Today, the cotton trade has faded, NBC is gone, the Delta lives precariously on corn and soybeans. Memphis has become a logistics, medical and tourism hub with too few jobs for the population, and home to a harried former college executive on the 17th floor of the I-Bank building.
He’s working toward the moment that massive television on the wall flips on and shows this: Videos of Memphians. Each tells their story of where they work and how they got there.
“We want to use role models in this community to change the misperception that there are not good jobs available for ordinary people,’’ Fenter said. With his soft drawl and white hair, Fenter looks like President Bill Clinton did in the 1990s.
In the White House, the former Arkansas governor helped launch the Delta Regional Authority to stem the poverty up and down the river.
But the under-funded federal agency fell short and the out-migration has continued.
Anyone who knows Memphis will tell you this city contains far more people than the families who came up from the Delta. But as University of Memphis economist John Gnuschke says, the steady trickle bolsters the 18.4-percent poverty rate.

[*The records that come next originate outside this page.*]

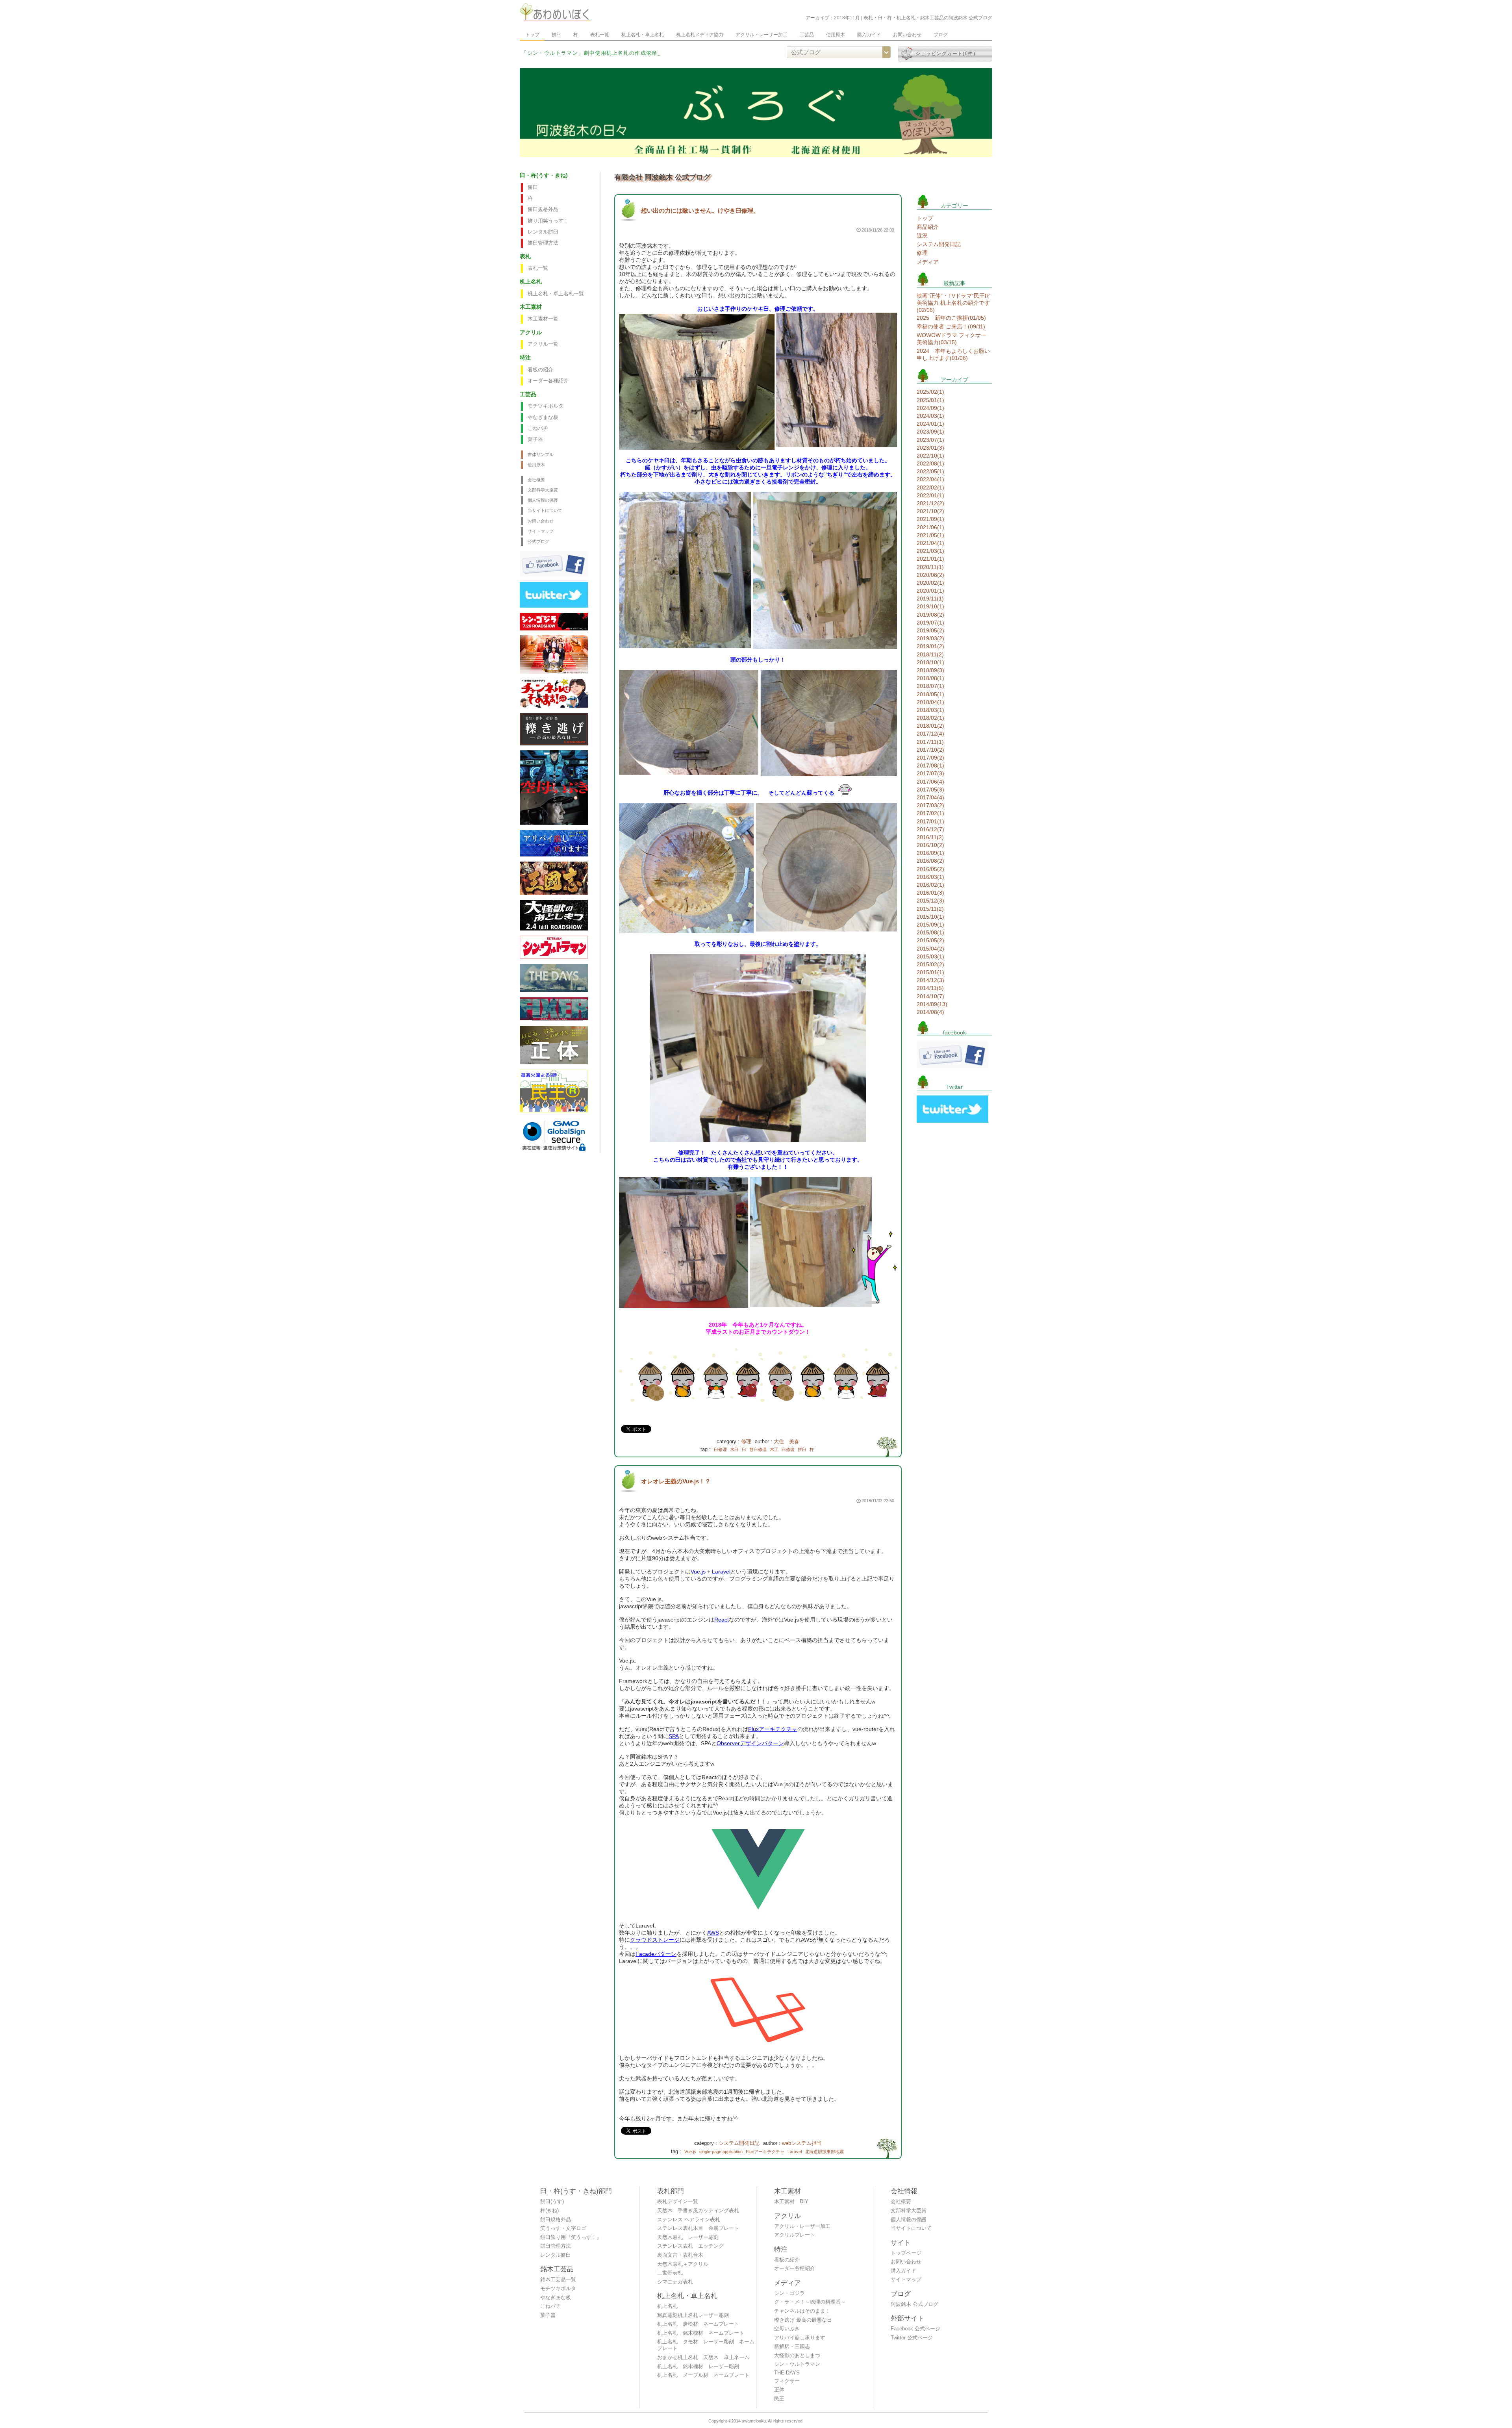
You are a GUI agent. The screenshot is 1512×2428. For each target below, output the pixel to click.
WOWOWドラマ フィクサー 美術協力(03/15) (951, 338)
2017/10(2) (930, 750)
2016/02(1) (930, 885)
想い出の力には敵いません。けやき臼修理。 (700, 210)
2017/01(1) (930, 821)
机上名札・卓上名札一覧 (556, 294)
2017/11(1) (930, 742)
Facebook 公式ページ (915, 2329)
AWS (713, 1932)
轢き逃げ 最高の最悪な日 (803, 2320)
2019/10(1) (930, 606)
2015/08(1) (930, 932)
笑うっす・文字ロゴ (563, 2228)
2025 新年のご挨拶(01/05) (951, 318)
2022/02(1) (930, 487)
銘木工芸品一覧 (558, 2279)
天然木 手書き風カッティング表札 (698, 2210)
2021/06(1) (930, 527)
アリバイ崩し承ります (799, 2338)
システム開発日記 (739, 2143)
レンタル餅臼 (543, 232)
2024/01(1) (930, 424)
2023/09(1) (930, 431)
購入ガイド (869, 34)
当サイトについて (545, 510)
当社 (741, 1160)
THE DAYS (787, 2373)
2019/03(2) (930, 638)
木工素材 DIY (791, 2201)
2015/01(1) (930, 972)
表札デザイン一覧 (677, 2201)
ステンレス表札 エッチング (690, 2246)
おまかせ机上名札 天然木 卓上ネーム (703, 2357)
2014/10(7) (930, 996)
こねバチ (538, 428)
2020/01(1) (930, 591)
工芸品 (807, 34)
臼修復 (788, 1449)
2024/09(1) (930, 408)
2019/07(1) (930, 622)
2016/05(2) (930, 869)
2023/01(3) (930, 448)
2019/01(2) (930, 646)
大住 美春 (786, 1441)
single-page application (721, 2151)
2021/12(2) (930, 503)
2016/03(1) (930, 877)
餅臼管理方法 (543, 243)
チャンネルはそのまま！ (802, 2311)
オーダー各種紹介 (548, 381)
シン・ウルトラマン (797, 2364)
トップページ (906, 2253)
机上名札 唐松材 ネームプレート (698, 2324)
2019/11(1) (930, 598)
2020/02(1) (930, 583)
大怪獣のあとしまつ (797, 2355)
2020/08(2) (930, 575)
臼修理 (720, 1449)
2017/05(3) (930, 789)
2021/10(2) (930, 511)
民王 (779, 2399)
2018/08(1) (930, 678)
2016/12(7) (930, 829)
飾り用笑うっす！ (548, 221)
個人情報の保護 (543, 500)
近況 (922, 235)
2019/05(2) (930, 630)
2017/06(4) (930, 781)
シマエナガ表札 (675, 2282)
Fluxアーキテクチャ (772, 1729)
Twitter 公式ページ (912, 2338)
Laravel (721, 1571)
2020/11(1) (930, 567)
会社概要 (536, 479)
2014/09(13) (932, 1004)
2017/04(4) (930, 797)
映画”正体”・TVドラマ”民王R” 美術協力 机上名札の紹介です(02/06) (954, 303)
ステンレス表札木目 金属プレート (698, 2228)
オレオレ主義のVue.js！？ (676, 1481)
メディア (928, 262)
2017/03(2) (930, 805)
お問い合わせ (907, 34)
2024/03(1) (930, 416)
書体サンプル (541, 454)
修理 (746, 1441)
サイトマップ (541, 531)
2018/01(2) (930, 726)
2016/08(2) (930, 861)
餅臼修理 (758, 1449)
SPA (674, 1736)
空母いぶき (787, 2329)
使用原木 (835, 34)
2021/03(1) (930, 551)
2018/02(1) (930, 718)
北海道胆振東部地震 (824, 2151)
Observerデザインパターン (750, 1743)
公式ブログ (538, 541)
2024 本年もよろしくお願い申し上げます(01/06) (953, 354)
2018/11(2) (930, 654)
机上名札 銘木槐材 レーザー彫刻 (698, 2366)
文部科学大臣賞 (543, 489)
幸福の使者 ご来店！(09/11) (951, 326)
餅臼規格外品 (543, 209)
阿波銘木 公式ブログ (914, 2304)
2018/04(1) (930, 702)
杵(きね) (549, 2210)
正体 (779, 2390)
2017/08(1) (930, 765)
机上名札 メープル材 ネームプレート (703, 2375)
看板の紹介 (540, 370)
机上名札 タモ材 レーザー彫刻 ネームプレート (705, 2345)
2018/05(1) (930, 694)
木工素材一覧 (543, 319)
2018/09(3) (930, 670)
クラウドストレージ (655, 1940)
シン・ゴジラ (789, 2293)
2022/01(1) (930, 495)
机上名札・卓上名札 (642, 34)
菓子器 (535, 439)
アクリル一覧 (543, 344)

As industrial-scale farming displaced farm hands, families left the Delta. Then factory jobs sagged. Between 1998 and 2014, nearly 70 of the 165 plants located in the five Mississippi Delta counties closest to metro Memphis closed. One in five jobs of all types vanished in the same counties. Greenville, regarded as a regal city when cotton prices surged during World War I, subsided to 32,700 residents by 2013, down 1,700 in three years.